KUALA LUMPUR: A Pakatan Harapan MP today questioned the rationale in using 36% of national oil company Petroliam Nasional Bhd’s cash reserves for the special dividend of RM30 billion.
Wong Chen (PH-Subang) pointed out that Petronas’ cash reserves, as of last year, stood at RM128 billion, and the profit after tax was RM46 billion.
“This worries me because we know there is a huge possibility Malaysia will be stuck in the trade war between US and China.
“If we use all the money now, the financial power of RM54 billion, we may run out of ‘financial bullets’ when the crisis really hits,” he said in the Dewan Rakyat when debating the Budget 2019.
The RM30 billion special dividend is part of RM54 billion that Putrajaya is asking from Petronas next year.
It will be utilised to fully settle the outstanding tax refunds estimated at RM37 billion — RM18 billion in income tax and RM19 billion in goods and services tax (GST).
Wong stated that while he understood Finance Minister Lim Guan Eng’s anger and frustration in inheriting the financial woes of the previous administration, he was of the view that Parliament needs a guarantee that a special dividend of this nature cannot be repeated in next year’s budget.
“I agree that refunds need to be paid back. It is an issue of cash flow for companies and individuals. But have all these been confirmed and must they be paid back next year?
“Many GST refund applications are not true. It could be based on lies or mistakes.
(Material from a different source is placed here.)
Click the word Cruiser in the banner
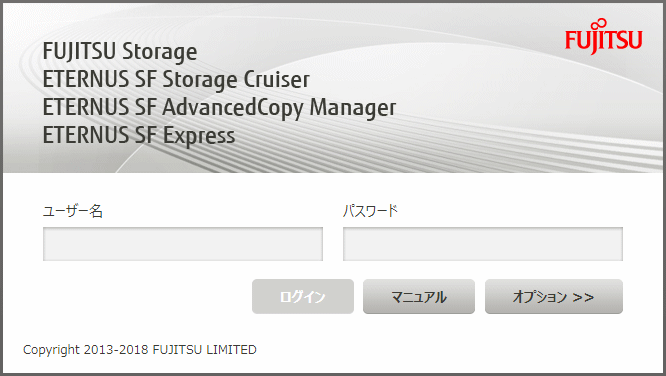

“I wish to ask Bagan (Lim) whether all the GST refunds need to be paid back in full, or is that figure actually lower than RM19 billion?”
Wong also asked if the RM18 billion in income tax refunds were out of the ordinary.
He urged the government to provide a full disclosure of the top 30 companies receiving the highest corporate tax refunds and the top 30 individuals with the highest personal income tax refunds.
“Petronas is a national treasure. Its revenue must be kept for the future generations,” he said.
‘Petronas should report to Parliament’
Wong also touched on the issue of the budget being formulated based on the Brent crude oil price of between US$60 and US$70 per barrel, questioning if the government had any contingency plans in case the price dropped, owing to the volatility of the oil market.
He reminded the government on its election promise that Petronas should report to Parliament, not the prime minister. He asked when the government would amend the Petroleum Development Act 1974 to ensure the absolute power goes back to the lower house.
On the issue of Kelantan’s finances, Wong, who is from Kota Bharu, urged both Lim (PH-Bagan) and Kelantan to stop fighting and to “talk nicely” on the matter.
Wong said the federal government needs to provide funds to the Kelantan government for them to pay the salaries of civil servants and for them to run the government.
“There is a way for greater financial transparency and accountability. When the funds are channelled to Kelantan, they must be carefully monitored and a mechanism put in place to ensure it is not used for unnecessary expenditure,” he said.
Wong added that if the east coast government had to resort to selling land, mines and timber, this will be detrimental to the environment and the welfare of the people.
Lim and the PAS-led Kelantan administration were previously engaged in a war of words over the state’s finances.